I do need to use my savings to top up my pension but I would still have sufficient funds for that even after the loan. Am I able to do this? If I am, could you please tell me the best way to go about it?
A: While you can make a loan to your daughter there are a number of factors you might wish to consider first.
Upfront, I fully recognise that the lending of money within families can be a sensitive matter, often taking place with little formality and in many cases with no documentation. In most situations this will be sufficient as no complications arise; however I would recommend that unless you are prepared to gift the money with little or no concern, you seek to formalise the arrangements. This allows everyone clarity around what is happening and can avoid uncomfortable discussions further down the line.
Before making the loan it is important you should ensure you can actually afford to proceed with such a loan and that you have sufficient funds to cover any unexpected or emergency expenditure.
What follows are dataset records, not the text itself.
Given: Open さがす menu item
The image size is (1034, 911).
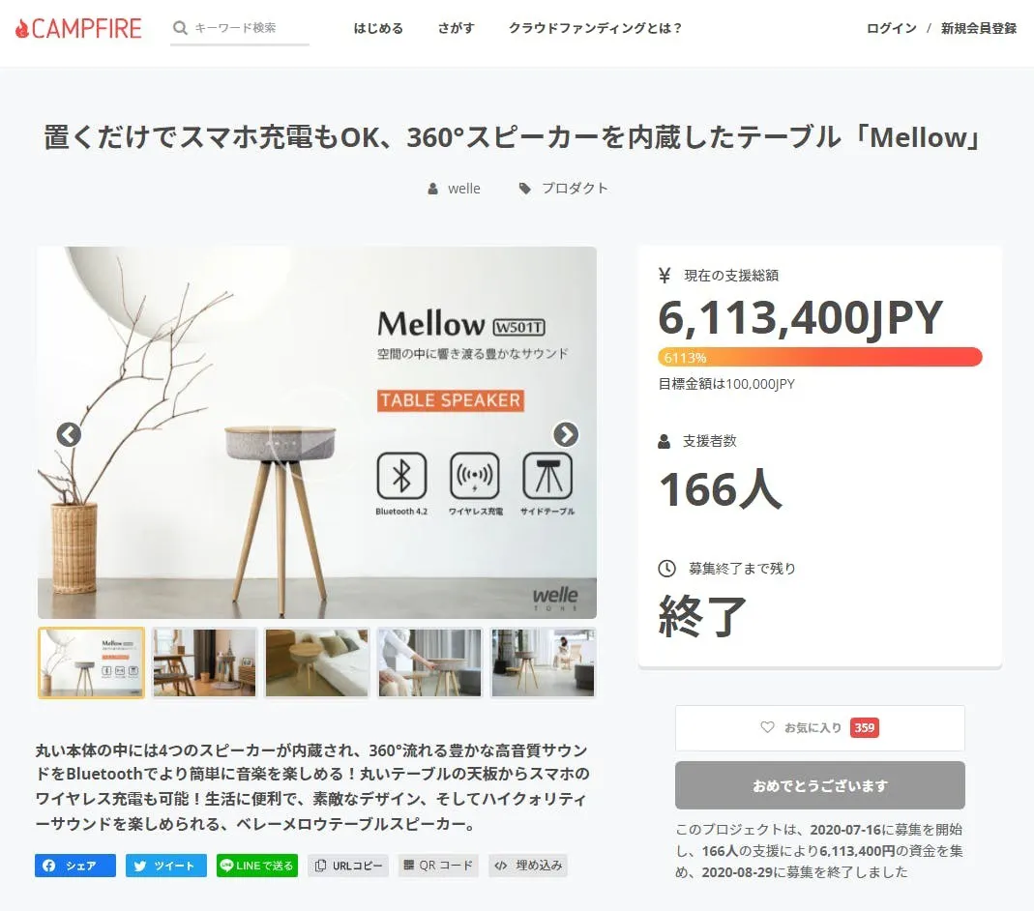Looking at the screenshot, I should 456,28.
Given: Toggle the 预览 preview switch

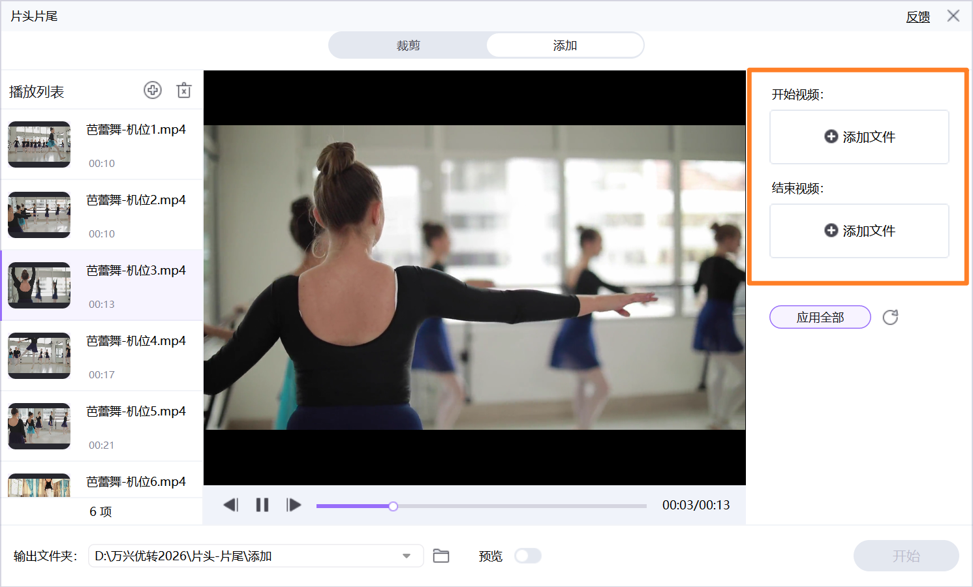Looking at the screenshot, I should click(527, 556).
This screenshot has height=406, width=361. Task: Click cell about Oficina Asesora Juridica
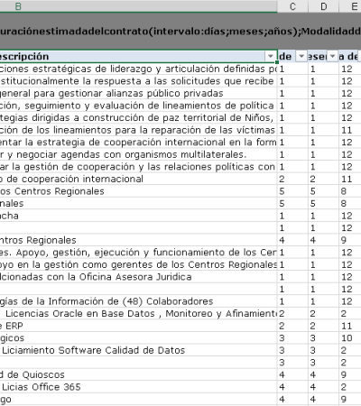138,277
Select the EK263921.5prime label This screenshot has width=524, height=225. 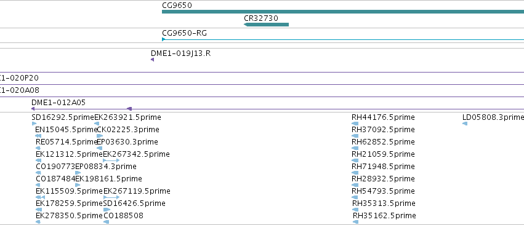point(127,117)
You should also consider the impact of the loan on your savings. By making a loan, you will be forgoing the opportunity to keep the money on deposit and earn interest during the period of the loan (albeit I accept at the moment this may not amount to a king’s ransom). To compensate for this loss, you could charge interest on the loan although there would be tax consequences associated with this depending on your own tax position. The interest received represents taxable income and would therefore need to be disclosed in your tax return, or you would need to inform HM Revenue & Customs, assuming your total annual income is currently in excess of your personal allowance. Presumably you are receiving income on the £25,000 at present so this should not significantly change your tax affairs.
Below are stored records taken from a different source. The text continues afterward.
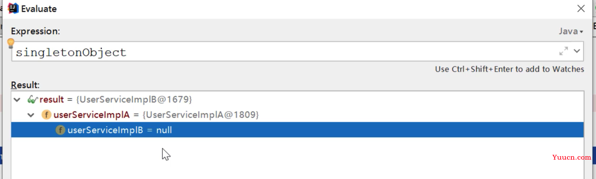This screenshot has height=179, width=596.
Task: Select the userServiceImplA tree row
Action: [x=297, y=115]
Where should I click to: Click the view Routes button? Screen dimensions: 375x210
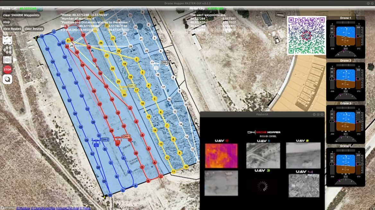click(12, 28)
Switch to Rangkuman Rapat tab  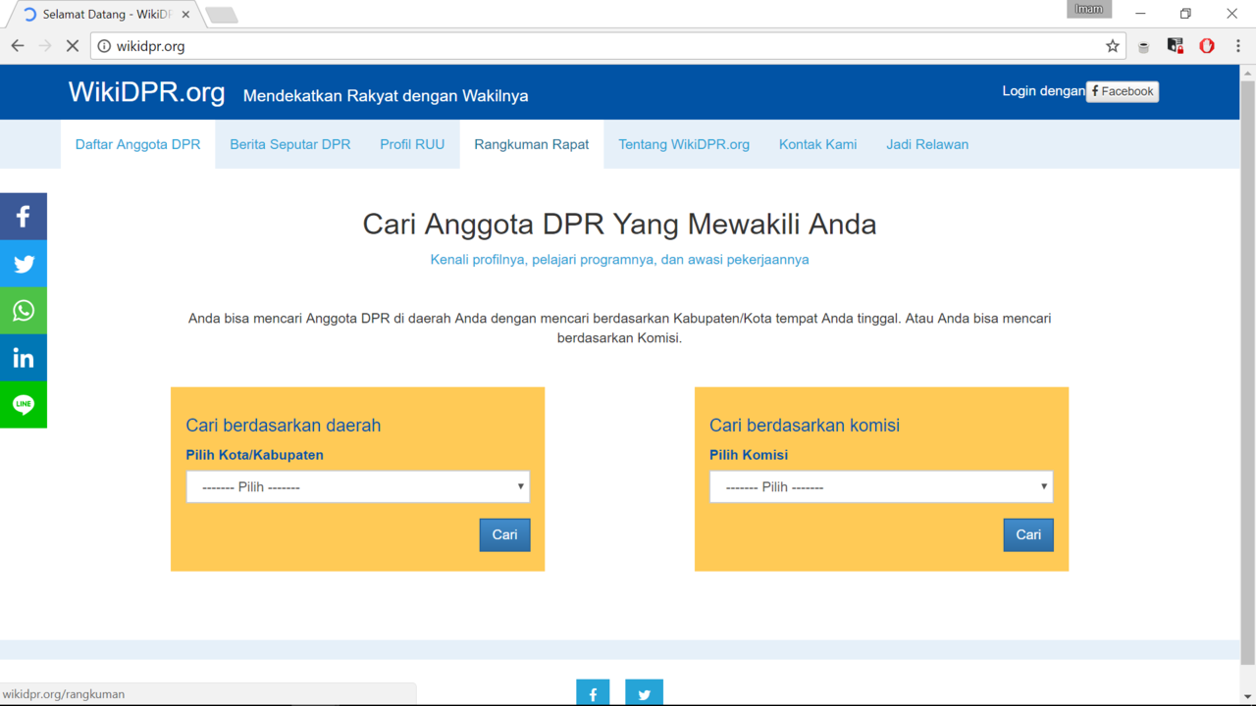tap(531, 144)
Everyone should be clear on the terms and conditions of the loan and you might therefore wish to have a written agreement between yourself and your daughter to avoid any misunderstandings. Any such agreement should detail the amount of the loan, whether it will carry interest and also the repayment terms of the loan. The agreement should cover all eventualities eg what will happen if one of the parties to the loan dies. If you wished you could engage a solicitor to draft such a document, though there would obviously be costs associated with this.
If you do decide to proceed, you should make the loan by way of either cheque or bank transfer so that you have a record of the payment being made. Your daughter could then arrange for a standing order to be set up in respect of the agreed loan repayments.
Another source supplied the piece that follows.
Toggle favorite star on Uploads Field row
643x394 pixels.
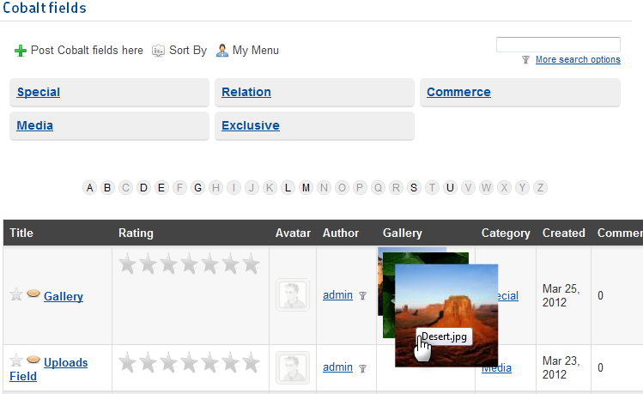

The loan is still an asset for inheritance tax (IHT) purposes and any amount outstanding at the date of your death will continue to be included in the value of your estate.
IHT will be payable at 40 per cent where the value of your estate, including gifts made in the previous seven years, is in excess of the IHT threshold (currently £325,000) at the date of your death. You could subsequently gift the loan balance to your daughter. This would be a potentially exempt transfer for IHT purposes and would only fall within the value of your estate if you died within seven years of the date of the gift.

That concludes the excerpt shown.